All women younger than 50 with a recurrence score of 0 to 15 – about 40 per cent of the women in this age group.
As well as its common side effects, chemotherapy can have life-threatening complications, including the risk of heart failure or leukaemia emerging many years after treatment.
“The study should have a huge impact on doctors and patients,” said Dr Kathy Albain, co-author of the study from Chicago Strich School of Medicine.
“Its findings will greatly expand the number of patients who can forgo chemotherapy without compromising their outcomes.

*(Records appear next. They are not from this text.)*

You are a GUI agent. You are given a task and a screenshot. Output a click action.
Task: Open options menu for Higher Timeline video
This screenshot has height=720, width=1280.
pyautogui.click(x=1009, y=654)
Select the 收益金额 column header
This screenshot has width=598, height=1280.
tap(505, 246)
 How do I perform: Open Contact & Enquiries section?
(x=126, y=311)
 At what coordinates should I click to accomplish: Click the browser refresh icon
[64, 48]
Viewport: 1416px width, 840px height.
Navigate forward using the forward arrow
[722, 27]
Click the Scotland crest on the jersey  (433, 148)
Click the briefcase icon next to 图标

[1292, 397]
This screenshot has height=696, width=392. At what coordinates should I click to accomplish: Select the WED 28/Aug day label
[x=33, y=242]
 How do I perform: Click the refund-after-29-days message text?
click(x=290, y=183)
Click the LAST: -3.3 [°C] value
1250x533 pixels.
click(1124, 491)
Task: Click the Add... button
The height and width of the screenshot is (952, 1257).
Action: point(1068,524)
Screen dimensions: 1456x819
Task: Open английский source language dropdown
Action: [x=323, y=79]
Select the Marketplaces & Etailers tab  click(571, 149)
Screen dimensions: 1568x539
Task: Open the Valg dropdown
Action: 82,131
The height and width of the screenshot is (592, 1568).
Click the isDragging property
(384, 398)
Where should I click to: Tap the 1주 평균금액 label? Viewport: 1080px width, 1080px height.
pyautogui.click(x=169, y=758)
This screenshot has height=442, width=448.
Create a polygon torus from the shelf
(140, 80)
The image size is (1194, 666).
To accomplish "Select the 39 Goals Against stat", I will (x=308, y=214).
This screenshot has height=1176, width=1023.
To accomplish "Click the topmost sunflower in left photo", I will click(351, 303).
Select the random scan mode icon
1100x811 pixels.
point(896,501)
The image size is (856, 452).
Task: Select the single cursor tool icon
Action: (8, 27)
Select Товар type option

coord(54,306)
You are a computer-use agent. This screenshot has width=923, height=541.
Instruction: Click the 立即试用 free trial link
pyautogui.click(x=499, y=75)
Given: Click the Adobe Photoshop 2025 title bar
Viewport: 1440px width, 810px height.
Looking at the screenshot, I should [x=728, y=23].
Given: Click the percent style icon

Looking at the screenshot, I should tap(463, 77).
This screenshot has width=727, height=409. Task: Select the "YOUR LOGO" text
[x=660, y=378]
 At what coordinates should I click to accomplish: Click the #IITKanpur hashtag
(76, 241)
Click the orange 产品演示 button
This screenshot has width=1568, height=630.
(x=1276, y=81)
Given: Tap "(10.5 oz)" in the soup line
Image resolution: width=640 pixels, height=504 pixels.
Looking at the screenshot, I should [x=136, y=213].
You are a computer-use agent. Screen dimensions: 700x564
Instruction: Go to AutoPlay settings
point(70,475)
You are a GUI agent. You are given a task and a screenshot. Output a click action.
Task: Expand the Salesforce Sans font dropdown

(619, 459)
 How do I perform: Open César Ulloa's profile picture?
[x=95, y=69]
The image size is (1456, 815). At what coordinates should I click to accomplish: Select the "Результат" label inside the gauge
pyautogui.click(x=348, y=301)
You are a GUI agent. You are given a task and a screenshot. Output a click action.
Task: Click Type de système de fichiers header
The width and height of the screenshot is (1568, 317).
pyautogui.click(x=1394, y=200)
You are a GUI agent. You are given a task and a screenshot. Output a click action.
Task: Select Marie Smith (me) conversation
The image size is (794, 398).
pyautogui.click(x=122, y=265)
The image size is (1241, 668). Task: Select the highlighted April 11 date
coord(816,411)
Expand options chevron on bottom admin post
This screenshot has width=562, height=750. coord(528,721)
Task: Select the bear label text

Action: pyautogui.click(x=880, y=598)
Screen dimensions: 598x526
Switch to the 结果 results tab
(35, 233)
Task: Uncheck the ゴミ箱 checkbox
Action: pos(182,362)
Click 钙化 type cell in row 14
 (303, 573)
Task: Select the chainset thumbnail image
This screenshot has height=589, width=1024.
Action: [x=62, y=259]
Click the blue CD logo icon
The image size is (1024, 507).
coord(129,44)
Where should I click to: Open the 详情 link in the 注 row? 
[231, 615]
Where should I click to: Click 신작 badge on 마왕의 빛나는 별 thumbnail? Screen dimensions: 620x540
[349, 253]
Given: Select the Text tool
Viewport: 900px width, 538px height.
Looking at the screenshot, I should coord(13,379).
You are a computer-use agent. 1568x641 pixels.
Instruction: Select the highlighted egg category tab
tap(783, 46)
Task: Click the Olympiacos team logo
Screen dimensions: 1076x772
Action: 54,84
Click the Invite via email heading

We are de-escalating toxic therapy.
“For countless women and their doctors, the days of uncertainty are over.”
Charities and researchers who were not involved the study agreed the findings would immediately change doctors’ decision-making.
“This life-changing breakthrough is absolutely wonderful news as it could liberate thousands of women from the agony of chemotherapy,” said Rachel Rawson, a clinical nurse specialist with the charity Breast Cancer Care.
“Now we know a greater number of women can safely avoid chemotherapy, it is absolutely vital NICE incorporates this data into its imminent decision on genetic profiling tests.”
“Practically speaking, this means that thousands of women will be able to avoid chemotherapy, with all of its side effects, while still achieving excellent long-term outcomes,” said Dr Harold Burstein of Harvard Medical School.